Required action:
Word for word, copy out the entries below, but not the pictures in them.

Saved entries:

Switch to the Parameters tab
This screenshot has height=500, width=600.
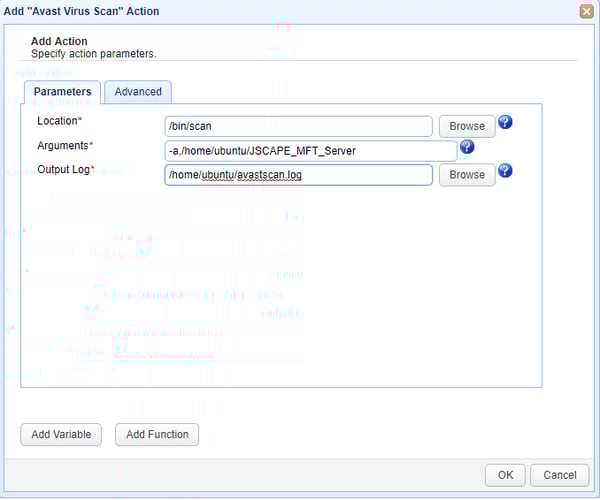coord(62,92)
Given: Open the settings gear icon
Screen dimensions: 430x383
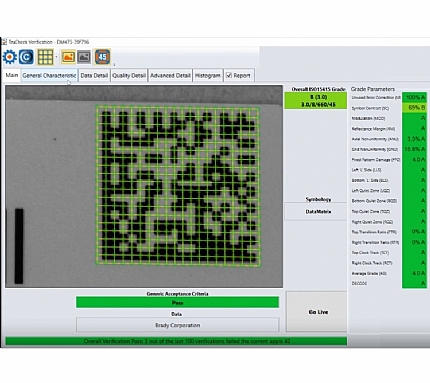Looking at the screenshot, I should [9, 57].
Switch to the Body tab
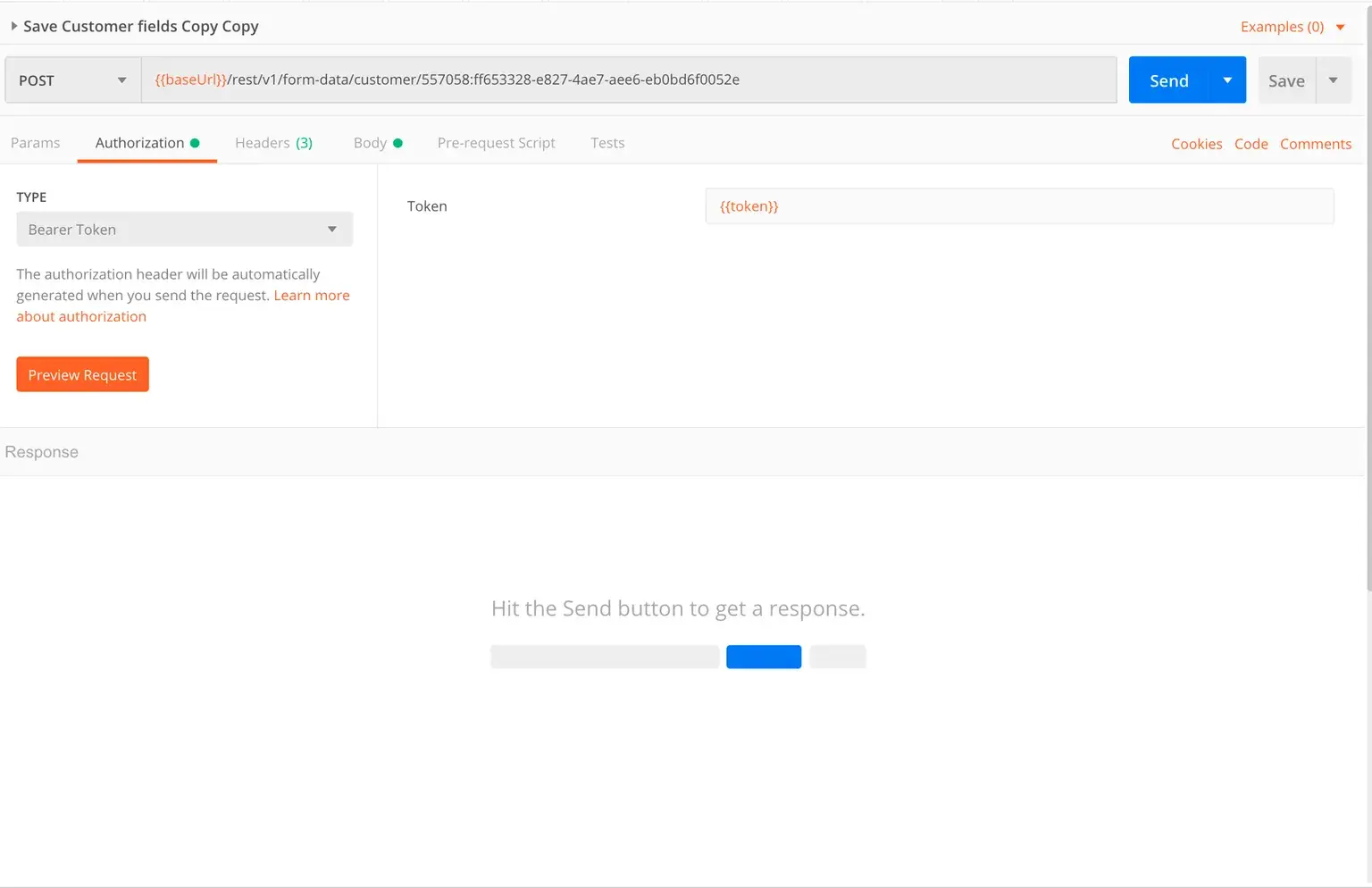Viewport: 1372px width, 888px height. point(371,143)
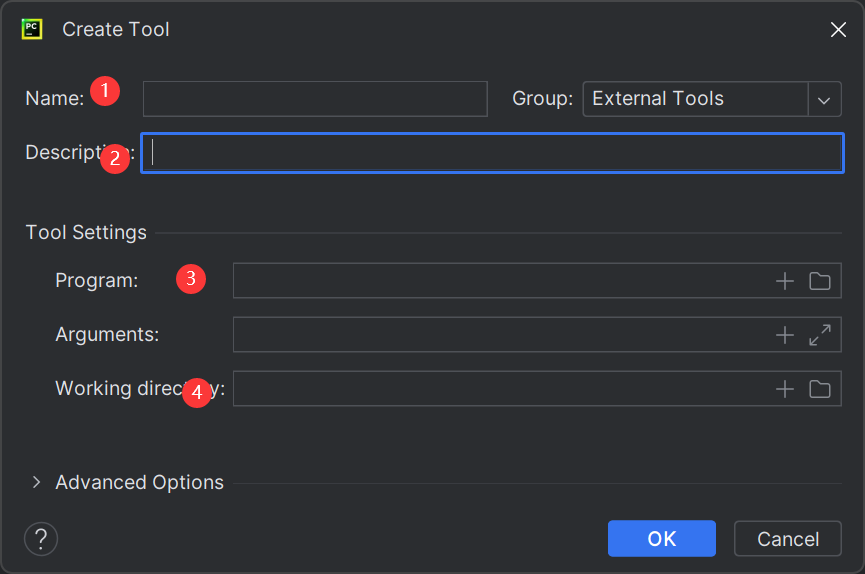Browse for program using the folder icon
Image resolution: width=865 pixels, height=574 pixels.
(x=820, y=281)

Output for this task:
Switch to the Parameters tab
This screenshot has height=500, width=600.
coord(62,92)
Given: Open the settings gear icon
Screen dimensions: 430x383
Looking at the screenshot, I should [9, 57].
Switch to the Body tab
Viewport: 1372px width, 888px height. point(371,143)
Browse for program using the folder icon
Image resolution: width=865 pixels, height=574 pixels.
(x=820, y=281)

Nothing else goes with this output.